Records supplied –
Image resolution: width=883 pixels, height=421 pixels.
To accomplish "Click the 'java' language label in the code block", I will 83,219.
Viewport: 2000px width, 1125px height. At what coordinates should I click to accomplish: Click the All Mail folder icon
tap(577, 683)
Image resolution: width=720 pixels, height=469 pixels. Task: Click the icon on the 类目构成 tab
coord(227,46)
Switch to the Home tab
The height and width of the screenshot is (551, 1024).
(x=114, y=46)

What the task asks – The full listing must be copied exactly, every line included.

Answer area –
Image resolution: width=883 pixels, height=421 pixels.
To accomplish "Click the 'java' language label in the code block", I will 83,219.
Viewport: 2000px width, 1125px height. At what coordinates should I click to accomplish: Click the All Mail folder icon
tap(577, 683)
Image resolution: width=720 pixels, height=469 pixels. Task: Click the icon on the 类目构成 tab
coord(227,46)
Switch to the Home tab
The height and width of the screenshot is (551, 1024).
(x=114, y=46)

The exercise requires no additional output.